Mental conditioning is crucial for elite athletes to perform at the top of their game. But the training can also help people outside the sports realm.
With over 1,100 student athletes and eight sports, IMG Academy in Bradenton is known worldwide for training elite athletes. The school has a preparatory boarding school, youth camps, college and professional athlete training and sports team training.
Duncan Simpson, head of mental conditioning at IMG Academy, oversees a staff of 12 mental conditioning coaches who help students ages 10 to 18 at the school. He now primarily works with tennis players and corporate groups coming to IMG.
Mental conditioning, Simpson says, isn’t just for athletes. The training can also help people in different fields — including business — perform better.
First, Simpson says it’s important for athletes to understand who they are and identify key values. From there, they can talk about how values like integrity play into sports or schoolwork.
In the business world, he says effective leaders understand their key values, not just for themselves but their organization’s values, including the mission and vision driving the company. “When things get really tough, those are the things we come back to,” he says.
Training also includes getting students to think about what path they’re on. Some students are elite athletes while others are recreational players. It’s important, Simpson says, to have well-defined developmental stepping stones to help goals become attainable.
“A lot of times it’s just simplifying things down: ‘Going into tomorrow’s tournament, what are your three keys to success?’” — Duncan Simpson, head of mental conditioning, IMG Academy
Another obstacle common to business leaders is faced by students at IMG, too. “What’s incredibly challenging is time management for these students,” Simpson says. “We really have to sit down with them and talk about, ‘what are your priorities? You have X amount of hours in the day. How do you prioritize this, this and this?’”
Simpson and his team coach individual students as well as groups. “A lot of times it’s just simplifying things down: ‘Going into tomorrow’s tournament, what are your three keys to success?’” He wants them to articulate what they can control. An athlete could respond with, “‘I need to control my focus, my body language and my attitude.’”
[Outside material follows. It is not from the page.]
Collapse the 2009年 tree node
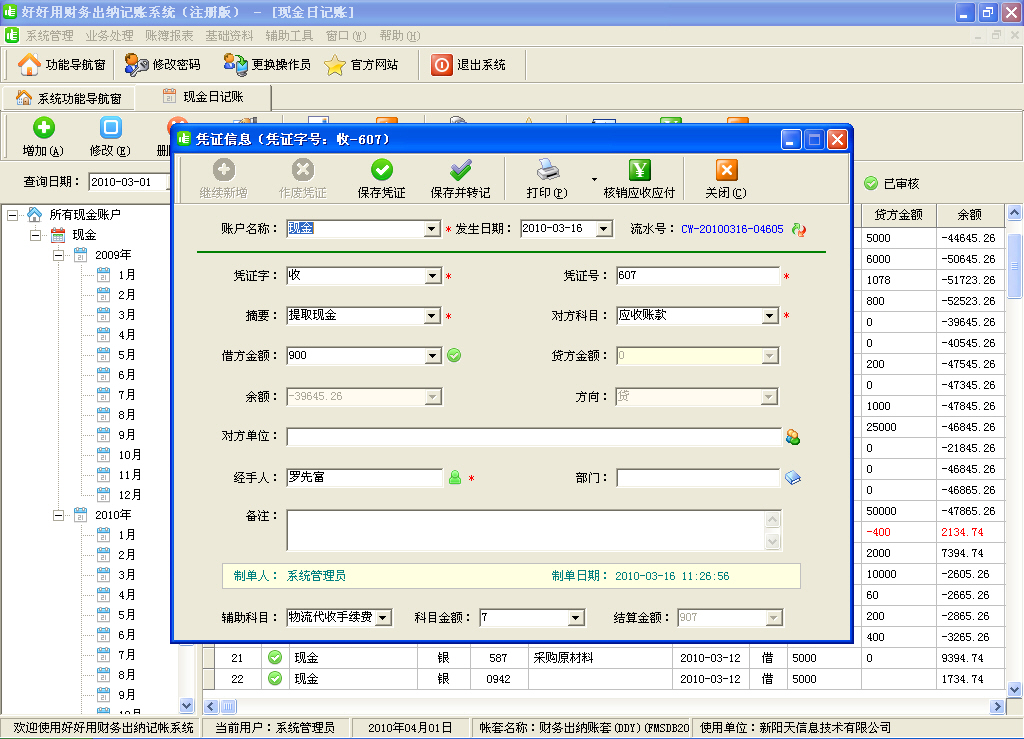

Another key to the training? Mindfulness. Simpson says mindfulness can have a big impact on athletes — and others. “A lot of the work I do around tennis is built around focus and bringing our focus back to the present moment,” he says.
He asks athletes, “‘what are the most important things you need to focus on?’” and “‘what are the things that distract you the most?” When people know what distracts them, they can develop a plan to minimize the distractions and refocus.
Simpson says his mindfulness training includes students practicing different types of breathing. He’s also taken a group of tennis players out for mindful walking. As they walked around campus, he asked them what they noticed. He had them take off their shoes and stand on the grass in bare feet, asking them, “‘what do you hear, see and smell?’” The goal? Get them to connect to the present moment.
It translates to performance — athletic and otherwise. On the court, Simpson says they use different reminders to focus and come back into the moment, such as holding the ball in their hands or pressing their feet into the ground.
For an elite group of female tennis players Simpson works with, building confidence has been a big mental conditioning skill this year. He trains them to use body language to build confidence, walking with their heads and rackets up and making themselves big. Self-talk is also key to confidence, he says. People should consider what they say to themselves on a daily basis, and Simpson says people should ask themselves, “Moment to moment, how do you evaluate yourself?”